White Cliffs of Dover Memories

Another found memory.  I had completely forgotten that I had written a blog post about the first time I stood in front of a large audience. And that was not to talk - it was to sing a solo.

The day I started the First Grade my father left home for service in the US Air Corps in 1943.
I was fascinated by the troop convoys that rumbled down Seventh Street passing right in front of my house. When I heard those trucks approaching I ran into the house and came back wearing my over-seas cap that Daddy gave to me.

 When I was six years old a neighbor lady enjoyed hearing me sing my one song, Blue Birds Over the White Cliffs of Dover, the famous song of WWII. I loved that song. It was played frequently on the radio and I liked to sing along with it.

She asked my mother if she could take me downtown to audition for the Saturday morning young talent show which was broadcast on a local radio station.  Mama said yes and off we went.

Now, if anyone ever asks me, I will tell them that was my debut as a performer.

After that everytime I saw a picture of the White Cliffs of Dover 
I thought of the Visualite Theater and my first time on a stage.

In 1975 Jim put me on a train at Victoria Station in London. We had been in Great Britain for a delightful two weeks. Jim was returning home and I was going on to meet a friend in Paris. This was the part of the trip that was to be  my "seeing all the art" trip.

I was excited that I would also actually see the White Cliffs of Dover when I crossed the English Channel on the ferry from Dover to Calais.

It was a beautiful day with white clouds scudding across bright blue skies and a stiff wind stirring up white caps on a very choppy sea. 

We had barely lifted anchor and moved away from the dock when I felt my stomach begin to rise and fall with the waves. Would you believe it - I had no time to watch the gleaming White Cliffs slip away.
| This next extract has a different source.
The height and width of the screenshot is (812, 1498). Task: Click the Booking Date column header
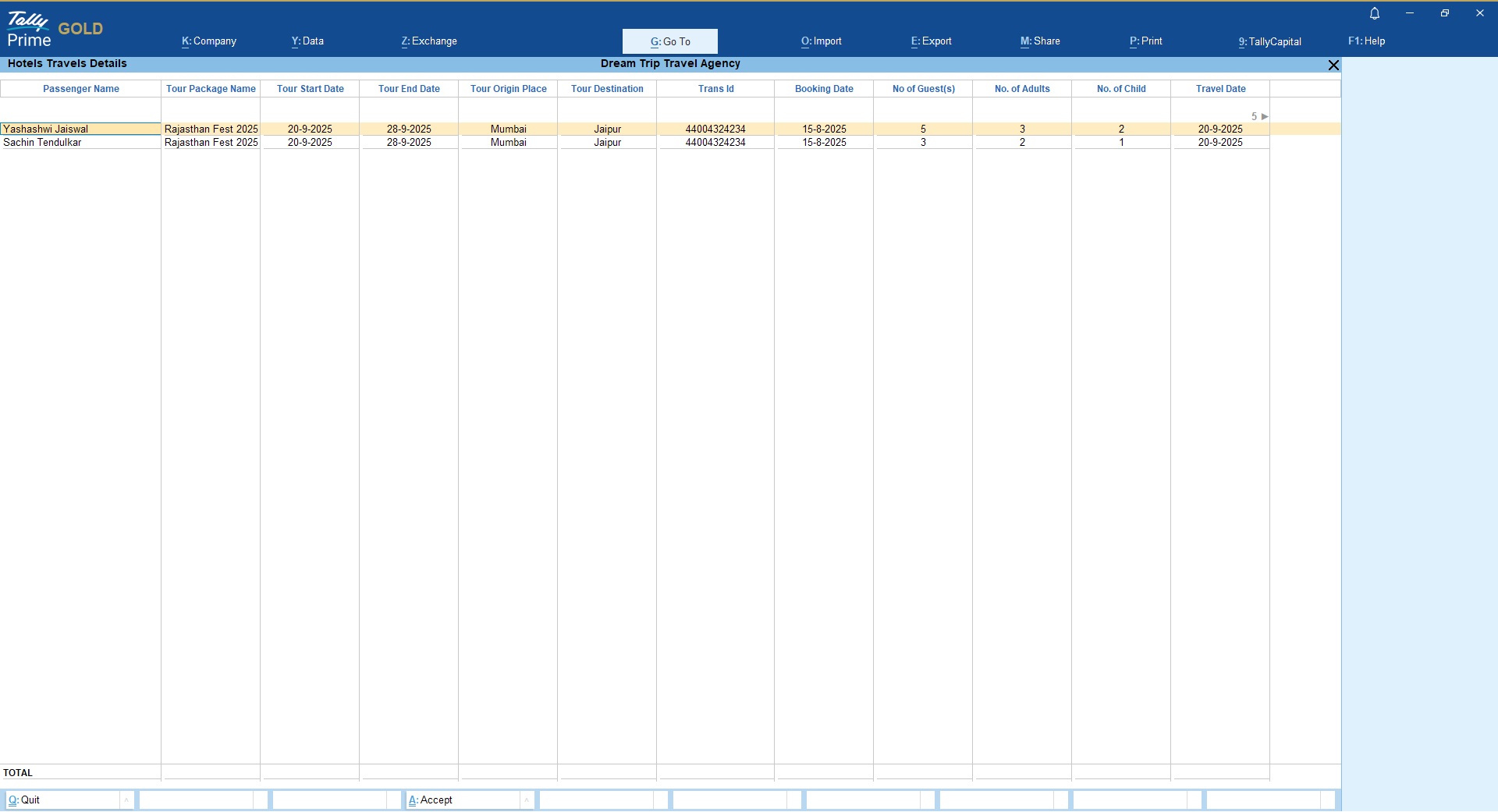pos(824,89)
Something else was taking all my attention. 

Very unglamourously I spent most of the trip sitting on a step outside the ladies room so that I would be close to a toilet in case I was over-come by mal-de-mer and began wretching.
Ah me. 
Not the way I had planned it - not at all.

1 comment:

Still the Lucky Few said...

Those cliffs were my first view of England when I flew there in 1957. Wonderful memories!